* _EXERCISE TASK 1_: Render the listing as a Markdown table with the columns Row and Line, starting with the first line of the listing and going on through the line containing "coord(298,71)", and omit blank lines.

* _SUPPLIED PASSAGE_:
'''

Europe’s ambition to lead in trustworthy AI sits uneasily beside one of its oldest privacy rules: data minimisation. Like its sibling principle, purpose limitation, it was drafted in an analogue world — when computer memory was expensive and data collection was clumsy.
In the era of machine learning, the rule that data must be “adequate, relevant, and limited to what is necessary” (GDPR Article 5(1)(c)) is colliding with the realities of modern innovation. In Opinion 28/2024, the European Data Protection Board (EDPB) highlighted the importance of the data minimisation principle, even in the context of AI development and deployment. Yet AI thrives on more, not less — more variety, more volume, more iteration. If Europe insists on training tomorrow’s AI with the data philosophy of yesterday, it risks building the world’s most ethical technology that no one actually uses.
Data minimisation was born out of a perfectly rational fear: the rise of computerised government databases in the 1960s and 70s. Early data protection laws, from Sweden’s 1973 Data Act to the OECD Guidelines (1980) and the Council of Europe’s Convention 108 (1981), all shared the same goal — stop bureaucracies and corporations from gathering and storing excessive amounts of personal information. Back then, more data meant more danger. Each record carried risk; storage was costly; and state surveillance, not statistical insight, was the primary threat. The regulatory philosophy was simplistic and moral: collect only what you need, for as long as you need it.

'''

* _EXERCISE TASK 2_: According to the passage on data minimization, why did early data protection laws aim to stop excessive collection of personal information?

* _SUPPLIED RECORDS_:

'''

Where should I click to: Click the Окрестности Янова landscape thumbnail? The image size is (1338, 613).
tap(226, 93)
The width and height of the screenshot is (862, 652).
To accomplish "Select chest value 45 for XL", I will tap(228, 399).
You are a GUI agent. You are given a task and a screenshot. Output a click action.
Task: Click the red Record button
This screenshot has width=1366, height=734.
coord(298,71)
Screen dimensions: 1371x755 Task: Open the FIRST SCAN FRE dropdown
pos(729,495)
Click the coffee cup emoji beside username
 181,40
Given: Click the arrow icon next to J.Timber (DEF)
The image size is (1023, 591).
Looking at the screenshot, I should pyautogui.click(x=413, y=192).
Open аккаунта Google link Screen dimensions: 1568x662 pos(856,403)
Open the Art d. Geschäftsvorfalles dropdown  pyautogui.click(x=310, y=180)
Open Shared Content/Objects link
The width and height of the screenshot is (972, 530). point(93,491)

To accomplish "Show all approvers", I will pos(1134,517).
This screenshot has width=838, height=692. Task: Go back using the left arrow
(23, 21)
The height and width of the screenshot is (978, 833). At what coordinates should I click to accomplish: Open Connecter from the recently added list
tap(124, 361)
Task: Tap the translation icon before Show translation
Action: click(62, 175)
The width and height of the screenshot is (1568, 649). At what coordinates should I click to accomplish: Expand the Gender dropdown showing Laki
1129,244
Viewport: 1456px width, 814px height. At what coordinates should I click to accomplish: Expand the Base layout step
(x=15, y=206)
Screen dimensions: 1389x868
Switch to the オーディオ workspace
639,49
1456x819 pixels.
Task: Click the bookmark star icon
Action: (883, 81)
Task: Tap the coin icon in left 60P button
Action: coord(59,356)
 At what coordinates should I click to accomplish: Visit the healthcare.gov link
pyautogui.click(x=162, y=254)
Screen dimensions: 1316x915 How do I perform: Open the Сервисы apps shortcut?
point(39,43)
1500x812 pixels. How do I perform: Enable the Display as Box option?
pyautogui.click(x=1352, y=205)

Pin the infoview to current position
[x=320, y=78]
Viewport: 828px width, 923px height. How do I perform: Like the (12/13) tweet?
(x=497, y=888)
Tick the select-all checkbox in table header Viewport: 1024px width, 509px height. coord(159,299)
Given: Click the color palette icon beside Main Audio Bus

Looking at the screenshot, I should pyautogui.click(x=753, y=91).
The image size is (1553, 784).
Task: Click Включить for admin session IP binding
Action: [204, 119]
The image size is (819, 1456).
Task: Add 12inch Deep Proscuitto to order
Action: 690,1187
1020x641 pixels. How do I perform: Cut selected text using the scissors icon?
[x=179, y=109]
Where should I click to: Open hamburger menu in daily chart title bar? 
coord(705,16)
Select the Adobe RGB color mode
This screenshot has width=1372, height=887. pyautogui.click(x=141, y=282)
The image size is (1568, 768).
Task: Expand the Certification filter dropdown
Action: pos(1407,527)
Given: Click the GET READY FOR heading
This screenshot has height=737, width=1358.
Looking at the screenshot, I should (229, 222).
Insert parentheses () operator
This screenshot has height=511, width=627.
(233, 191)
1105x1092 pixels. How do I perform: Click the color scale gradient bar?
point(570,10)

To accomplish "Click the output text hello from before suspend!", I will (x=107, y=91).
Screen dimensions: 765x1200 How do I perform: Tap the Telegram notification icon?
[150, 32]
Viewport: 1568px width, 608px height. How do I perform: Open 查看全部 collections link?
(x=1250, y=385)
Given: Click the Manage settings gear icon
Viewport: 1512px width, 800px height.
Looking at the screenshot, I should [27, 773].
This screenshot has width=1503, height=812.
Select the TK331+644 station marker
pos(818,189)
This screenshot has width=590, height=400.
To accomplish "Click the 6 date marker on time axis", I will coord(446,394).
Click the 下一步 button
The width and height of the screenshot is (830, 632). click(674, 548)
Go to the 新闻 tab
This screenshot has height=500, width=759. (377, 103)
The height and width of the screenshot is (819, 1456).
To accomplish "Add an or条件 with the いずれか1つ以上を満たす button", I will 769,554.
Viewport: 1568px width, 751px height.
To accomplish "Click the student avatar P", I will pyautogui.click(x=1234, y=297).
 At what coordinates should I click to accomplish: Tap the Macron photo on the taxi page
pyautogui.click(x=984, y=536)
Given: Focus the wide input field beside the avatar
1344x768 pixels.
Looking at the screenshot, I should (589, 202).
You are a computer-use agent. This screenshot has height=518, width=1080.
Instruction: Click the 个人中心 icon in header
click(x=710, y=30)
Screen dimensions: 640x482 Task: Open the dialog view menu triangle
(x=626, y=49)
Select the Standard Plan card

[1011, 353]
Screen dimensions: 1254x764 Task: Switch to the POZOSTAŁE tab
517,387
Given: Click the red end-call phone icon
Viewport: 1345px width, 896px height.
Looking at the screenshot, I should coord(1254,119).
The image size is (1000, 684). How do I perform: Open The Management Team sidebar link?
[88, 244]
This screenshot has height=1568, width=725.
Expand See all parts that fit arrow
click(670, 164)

'''

* _RESULT 1_:
| Row | Line |
|---|---|
| 1 | Where should I click to: Click the Окрестности Янова landscape thumbnail? The image size is (1338, 613). |
| 2 | tap(226, 93) |
| 3 | The width and height of the screenshot is (862, 652). |
| 4 | To accomplish "Select chest value 45 for XL", I will tap(228, 399). |
| 5 | You are a GUI agent. You are given a task and a screenshot. Output a click action. |
| 6 | Task: Click the red Record button |
| 7 | This screenshot has width=1366, height=734. |
| 8 | coord(298,71) |

* _RESULT 2_: They grew out of fear of the computerized government databases that arose in the 1960s and 70s. At that time more data meant more danger: each record carried risk, storage was costly, and state surveillance was the primary threat.